The following is not a formal analysis of the grammar, but it appears the places where a statement may appear but a declaration may not are quite limited: After the : that ends a label, after a keyword (else or do) or after the closing ) for a ( that immediately follows a keyword (if, switch, while, or for). These seem to me like unambiguous points in the grammar, where it should be as easy to distinguish declarations and statements as it is to do so after a ; in a compound-statement.
Therefore, I do not think there is a grammatical reason not to allow a declaration to appear anywhere a statement may appear (or, equivalently, to define a declaration as a kind of statement).
Considering the Semantics
Now consider the semantic effects of allowing declarations in the places where currently a statement may appear but a declaration may not.
In the case of a labeled-statement, where we desired to have label: declaration, we can use label: ; declaration, where we have inserted a null statement after the :. The result is a defined code sequence with semantic effect equivalent to what we would desire to have by allowing a declaration immediately after the label.
In the other cases, where we desire to have declaration, we can use { declaration }. Again, the result is a defined code sequence with semantic effect equivalent to what we would desire to have by allowing a bare declaration. That effect is minimal; any expressions in the declaration (in array declarators or initializers) will be evaluated, but anything that is declared goes out of scope immediately. Note that even if the scope were not ended by the closing }, it is ended by the fact that the C standard defines each of these places to be a block. (C 2018 6.8.4 3 says the substatement of a selection-statement is a block, and 6.8.5 5 says the loop body of an iteration-statement is a block.)
Nonetheless, this shows there is no technical semantic impediment to allowing a declaration wherever a statement may appear.
Conclusion
Since the grammar and semantics of C apparently do not preclude allowing a declaration to be a type of statement, we are left with reasons of history and utility. In C as described in the first edition of Kernighan and Ritchie’s The C Programming Language, the locations of declarations were limited. Inside functions, they could only appear at the start of a compound statement. A declaration could not follow a statement. As we see from modern C, there was no grammatical or semantic reason for this limitation; we can allow declarations anywhere within a compound statement. So it seems simply that, around 1978, work on the language had not progressed that far.
Similarly, it seems that current work on C has not gone to the point of allowing a declaration to appear anywhere a statement may appear, as if it were a type of statement, even though there may be no technical impediment. However, in this case, there is less motivation for loosening the rules. Of the above cases, the only one that is of much use is allowing a declaration in a labeled statement. And, as its desired effect is easily accomplished by inserting a null statement, there is likely insufficient motivation to change compilers and to advocate for the changes in the C committee.

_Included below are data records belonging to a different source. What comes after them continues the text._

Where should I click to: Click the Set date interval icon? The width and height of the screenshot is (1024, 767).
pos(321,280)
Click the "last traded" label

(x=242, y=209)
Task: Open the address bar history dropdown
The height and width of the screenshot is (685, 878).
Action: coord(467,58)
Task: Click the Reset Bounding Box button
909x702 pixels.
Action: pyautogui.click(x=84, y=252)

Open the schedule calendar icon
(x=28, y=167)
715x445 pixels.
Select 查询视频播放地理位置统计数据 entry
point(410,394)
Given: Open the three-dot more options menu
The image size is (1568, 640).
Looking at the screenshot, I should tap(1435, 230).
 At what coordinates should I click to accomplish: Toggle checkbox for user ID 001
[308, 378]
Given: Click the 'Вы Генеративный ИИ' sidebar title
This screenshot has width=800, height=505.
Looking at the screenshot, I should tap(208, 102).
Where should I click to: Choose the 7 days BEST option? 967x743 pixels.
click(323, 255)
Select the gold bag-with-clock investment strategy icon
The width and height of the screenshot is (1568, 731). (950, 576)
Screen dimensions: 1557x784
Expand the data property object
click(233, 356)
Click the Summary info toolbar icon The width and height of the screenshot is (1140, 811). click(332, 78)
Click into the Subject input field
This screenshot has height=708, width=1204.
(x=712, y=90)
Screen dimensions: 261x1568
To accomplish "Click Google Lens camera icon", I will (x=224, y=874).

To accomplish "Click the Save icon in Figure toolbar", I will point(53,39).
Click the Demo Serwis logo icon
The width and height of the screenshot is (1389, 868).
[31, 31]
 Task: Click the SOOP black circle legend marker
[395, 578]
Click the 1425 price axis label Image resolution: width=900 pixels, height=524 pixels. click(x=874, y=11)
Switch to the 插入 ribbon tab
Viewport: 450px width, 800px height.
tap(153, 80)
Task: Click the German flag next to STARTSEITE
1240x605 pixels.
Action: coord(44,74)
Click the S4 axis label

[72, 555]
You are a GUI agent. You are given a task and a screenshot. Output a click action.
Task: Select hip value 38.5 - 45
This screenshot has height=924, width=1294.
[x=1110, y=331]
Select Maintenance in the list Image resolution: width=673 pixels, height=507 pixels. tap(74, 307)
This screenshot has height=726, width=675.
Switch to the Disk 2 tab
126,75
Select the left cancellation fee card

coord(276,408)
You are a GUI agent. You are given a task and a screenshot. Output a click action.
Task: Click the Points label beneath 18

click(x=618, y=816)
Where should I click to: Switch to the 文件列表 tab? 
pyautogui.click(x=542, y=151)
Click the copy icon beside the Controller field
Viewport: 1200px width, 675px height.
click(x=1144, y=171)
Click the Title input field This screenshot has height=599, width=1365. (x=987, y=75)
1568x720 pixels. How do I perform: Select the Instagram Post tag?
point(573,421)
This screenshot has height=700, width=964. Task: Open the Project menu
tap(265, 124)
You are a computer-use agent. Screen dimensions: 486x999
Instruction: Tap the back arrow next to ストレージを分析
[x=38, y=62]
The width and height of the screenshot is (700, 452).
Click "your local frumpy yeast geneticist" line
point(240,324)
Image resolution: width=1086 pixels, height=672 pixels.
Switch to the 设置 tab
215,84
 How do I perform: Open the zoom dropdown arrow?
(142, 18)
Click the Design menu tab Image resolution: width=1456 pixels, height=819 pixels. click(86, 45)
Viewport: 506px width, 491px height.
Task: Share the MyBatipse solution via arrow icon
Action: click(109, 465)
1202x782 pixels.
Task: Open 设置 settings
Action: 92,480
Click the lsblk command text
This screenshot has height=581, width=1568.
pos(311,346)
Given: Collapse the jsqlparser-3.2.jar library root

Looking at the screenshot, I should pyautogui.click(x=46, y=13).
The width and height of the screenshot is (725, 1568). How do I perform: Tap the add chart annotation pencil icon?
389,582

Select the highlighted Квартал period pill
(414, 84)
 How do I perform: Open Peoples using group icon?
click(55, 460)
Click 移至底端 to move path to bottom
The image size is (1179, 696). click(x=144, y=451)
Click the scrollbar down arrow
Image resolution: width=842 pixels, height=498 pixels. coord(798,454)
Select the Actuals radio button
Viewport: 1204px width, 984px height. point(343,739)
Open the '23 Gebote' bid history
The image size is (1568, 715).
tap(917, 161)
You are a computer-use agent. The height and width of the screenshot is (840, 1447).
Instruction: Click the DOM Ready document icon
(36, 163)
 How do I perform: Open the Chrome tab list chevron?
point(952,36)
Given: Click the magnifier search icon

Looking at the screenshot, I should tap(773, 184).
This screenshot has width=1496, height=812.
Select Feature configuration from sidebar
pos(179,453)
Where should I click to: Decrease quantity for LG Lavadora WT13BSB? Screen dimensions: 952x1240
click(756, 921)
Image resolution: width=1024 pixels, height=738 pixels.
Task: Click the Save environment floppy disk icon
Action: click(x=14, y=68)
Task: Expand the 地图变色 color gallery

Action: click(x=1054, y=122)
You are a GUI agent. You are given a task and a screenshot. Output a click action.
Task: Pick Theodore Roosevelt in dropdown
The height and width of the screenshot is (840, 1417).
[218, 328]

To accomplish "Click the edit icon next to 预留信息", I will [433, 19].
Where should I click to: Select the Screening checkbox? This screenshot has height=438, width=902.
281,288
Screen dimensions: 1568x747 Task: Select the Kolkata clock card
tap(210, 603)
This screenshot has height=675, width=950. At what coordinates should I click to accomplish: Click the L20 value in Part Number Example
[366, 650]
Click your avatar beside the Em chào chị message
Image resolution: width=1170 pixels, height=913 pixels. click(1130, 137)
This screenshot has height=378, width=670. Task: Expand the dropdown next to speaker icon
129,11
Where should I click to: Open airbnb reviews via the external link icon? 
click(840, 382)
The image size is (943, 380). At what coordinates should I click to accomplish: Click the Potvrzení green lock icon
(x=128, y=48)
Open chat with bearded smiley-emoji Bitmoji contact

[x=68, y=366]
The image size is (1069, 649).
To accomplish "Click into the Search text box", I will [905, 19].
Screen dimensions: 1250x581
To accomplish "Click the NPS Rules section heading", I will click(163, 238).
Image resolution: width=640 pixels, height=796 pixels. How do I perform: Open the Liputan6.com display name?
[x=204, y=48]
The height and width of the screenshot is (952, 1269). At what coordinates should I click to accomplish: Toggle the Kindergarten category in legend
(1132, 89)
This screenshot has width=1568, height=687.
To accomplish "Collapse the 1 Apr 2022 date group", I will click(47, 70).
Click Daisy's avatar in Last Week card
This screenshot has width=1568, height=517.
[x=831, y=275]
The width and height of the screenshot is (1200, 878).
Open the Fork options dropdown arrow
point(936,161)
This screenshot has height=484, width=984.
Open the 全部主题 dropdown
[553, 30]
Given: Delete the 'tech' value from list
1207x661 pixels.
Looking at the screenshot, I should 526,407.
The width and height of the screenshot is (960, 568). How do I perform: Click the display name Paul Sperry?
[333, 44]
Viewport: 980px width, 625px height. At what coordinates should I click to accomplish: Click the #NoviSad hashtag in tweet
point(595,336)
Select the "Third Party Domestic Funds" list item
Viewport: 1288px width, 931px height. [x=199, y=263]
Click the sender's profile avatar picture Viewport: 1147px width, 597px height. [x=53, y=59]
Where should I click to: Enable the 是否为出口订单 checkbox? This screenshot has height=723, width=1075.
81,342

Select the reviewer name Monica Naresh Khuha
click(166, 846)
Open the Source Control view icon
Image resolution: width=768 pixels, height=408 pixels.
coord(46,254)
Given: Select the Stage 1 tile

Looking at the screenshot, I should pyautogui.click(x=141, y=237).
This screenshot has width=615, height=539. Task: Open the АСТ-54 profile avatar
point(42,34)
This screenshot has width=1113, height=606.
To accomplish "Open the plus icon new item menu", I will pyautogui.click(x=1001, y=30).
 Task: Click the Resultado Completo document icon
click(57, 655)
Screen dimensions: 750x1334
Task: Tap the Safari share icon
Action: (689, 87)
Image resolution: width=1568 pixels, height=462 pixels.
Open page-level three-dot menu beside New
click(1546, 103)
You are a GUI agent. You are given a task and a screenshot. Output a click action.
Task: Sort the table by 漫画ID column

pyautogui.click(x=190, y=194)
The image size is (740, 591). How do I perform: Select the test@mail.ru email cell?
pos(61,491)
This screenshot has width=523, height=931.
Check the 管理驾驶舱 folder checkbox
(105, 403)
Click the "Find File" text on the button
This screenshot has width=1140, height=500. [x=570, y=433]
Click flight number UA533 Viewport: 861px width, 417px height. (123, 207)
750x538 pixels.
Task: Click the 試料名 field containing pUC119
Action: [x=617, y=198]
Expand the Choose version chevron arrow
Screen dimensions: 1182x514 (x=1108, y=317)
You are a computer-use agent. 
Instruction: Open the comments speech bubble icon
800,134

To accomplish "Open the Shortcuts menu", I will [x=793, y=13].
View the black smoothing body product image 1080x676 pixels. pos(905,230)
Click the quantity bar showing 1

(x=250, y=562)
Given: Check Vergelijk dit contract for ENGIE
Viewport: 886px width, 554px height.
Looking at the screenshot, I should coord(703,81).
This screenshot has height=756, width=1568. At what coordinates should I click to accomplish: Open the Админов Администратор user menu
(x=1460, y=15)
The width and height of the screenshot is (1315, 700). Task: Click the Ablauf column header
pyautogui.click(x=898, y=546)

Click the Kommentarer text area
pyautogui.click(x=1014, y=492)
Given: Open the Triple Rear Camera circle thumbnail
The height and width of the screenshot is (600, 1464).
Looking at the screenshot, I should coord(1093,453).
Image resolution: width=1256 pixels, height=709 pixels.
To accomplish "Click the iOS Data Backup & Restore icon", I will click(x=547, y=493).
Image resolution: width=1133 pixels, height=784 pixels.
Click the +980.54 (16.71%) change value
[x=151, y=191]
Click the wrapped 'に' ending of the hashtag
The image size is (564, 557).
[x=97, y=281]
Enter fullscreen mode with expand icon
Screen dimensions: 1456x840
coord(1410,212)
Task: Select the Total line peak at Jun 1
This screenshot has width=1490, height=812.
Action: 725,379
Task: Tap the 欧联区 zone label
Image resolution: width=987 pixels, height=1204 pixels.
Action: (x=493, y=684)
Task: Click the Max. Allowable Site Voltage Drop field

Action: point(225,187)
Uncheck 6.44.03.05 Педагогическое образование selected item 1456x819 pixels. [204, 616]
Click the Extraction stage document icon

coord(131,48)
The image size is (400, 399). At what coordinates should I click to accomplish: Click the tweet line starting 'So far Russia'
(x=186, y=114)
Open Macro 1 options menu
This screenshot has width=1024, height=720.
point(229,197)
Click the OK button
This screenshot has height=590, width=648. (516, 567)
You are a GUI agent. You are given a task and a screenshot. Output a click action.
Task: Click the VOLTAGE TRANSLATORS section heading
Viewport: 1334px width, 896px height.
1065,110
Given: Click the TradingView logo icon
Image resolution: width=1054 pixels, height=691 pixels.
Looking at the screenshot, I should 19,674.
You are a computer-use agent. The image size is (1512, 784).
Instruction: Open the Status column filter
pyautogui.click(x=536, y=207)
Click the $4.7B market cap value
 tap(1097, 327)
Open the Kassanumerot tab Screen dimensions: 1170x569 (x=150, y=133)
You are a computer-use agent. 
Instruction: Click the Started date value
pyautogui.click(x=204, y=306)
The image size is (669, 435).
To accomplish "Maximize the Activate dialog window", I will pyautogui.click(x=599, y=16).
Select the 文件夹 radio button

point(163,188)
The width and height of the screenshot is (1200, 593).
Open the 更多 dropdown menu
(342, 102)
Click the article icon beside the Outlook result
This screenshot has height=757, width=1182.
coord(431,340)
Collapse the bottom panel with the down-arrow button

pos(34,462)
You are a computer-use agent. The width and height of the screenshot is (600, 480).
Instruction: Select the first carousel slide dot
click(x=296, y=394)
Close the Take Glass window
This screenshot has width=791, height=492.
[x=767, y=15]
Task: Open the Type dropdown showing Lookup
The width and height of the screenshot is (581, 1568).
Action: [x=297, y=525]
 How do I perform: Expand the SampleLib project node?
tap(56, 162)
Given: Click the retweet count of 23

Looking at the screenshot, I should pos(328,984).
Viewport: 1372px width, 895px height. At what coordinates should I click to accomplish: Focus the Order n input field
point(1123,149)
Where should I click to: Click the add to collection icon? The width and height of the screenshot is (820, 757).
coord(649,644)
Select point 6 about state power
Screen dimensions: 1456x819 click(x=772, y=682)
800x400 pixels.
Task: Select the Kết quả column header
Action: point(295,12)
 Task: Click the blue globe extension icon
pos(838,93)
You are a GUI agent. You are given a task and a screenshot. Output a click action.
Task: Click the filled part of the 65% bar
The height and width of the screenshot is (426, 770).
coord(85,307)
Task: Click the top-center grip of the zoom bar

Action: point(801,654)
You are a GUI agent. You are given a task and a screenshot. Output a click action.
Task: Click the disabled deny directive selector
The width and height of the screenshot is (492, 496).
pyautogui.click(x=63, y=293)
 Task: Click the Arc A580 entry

That's because a declaration doesn't instruct the compiler to do anything, it's purely informative for the compiler; at least by the standard. Compilers may do something if they see a declaration, the standard does not forbid it either but it doesn't require them to do anything if they only see a declaration and whatever it declares is never used within any statement.
Consider this code:
int main ( )
{
int x;
printf("Hello World!\n");
return 0;
}
What do you think will int x; do? You are declaring that x is of type int but you are never using x anywhere in the rest of the code. The compiler doesn't even have to reserve any memory on stack for it. It may to so but it isn't required to do so.
The standard allows the compiler to create exactly the same code as if you had written:
int main ( )
{
printf("Hello World!\n");
return 0;
}
There is simply nothing a compiler must do if you let it know the type of a variable. This variable doesn't have to exist anywhere at all unless it is ever used by a statement.
C is not an interpreted language where every piece of code instructs the interpreter to directly do something. C is a compiled language which means you tell the compiler to generate CPU code for you that performs the actions you described in a predefined language. So there is no one-to-one relationship between the code you write and the CPU code the compiler generates.
You may write
int x = a / 8;
but the CPU code that the compiler generate may be equivalent to
int x = a >> 3;
As that is exactly the same thing and if shifting is faster than division (and you can bet it is), the compiler does not have to generate a division just because you told it to do so. What you told the compiler is "I want x to be one eighth of a" and the compiler will be like "okay, I'll generate code that makes this happen" but how the compiler is making it happen is up to the compiler.
Thus the compiler only needs to translate statements to CPU code. Actually only statements that have an effect but to find out about that expensive analysis may be required so it's no standard violation to translate all statements to code, even those that do nothing. A declaration on its own has never an effect, it just lets the compiler know the type of a variable or function, which may become important in statements later on but only if the variable/function is ever actually used.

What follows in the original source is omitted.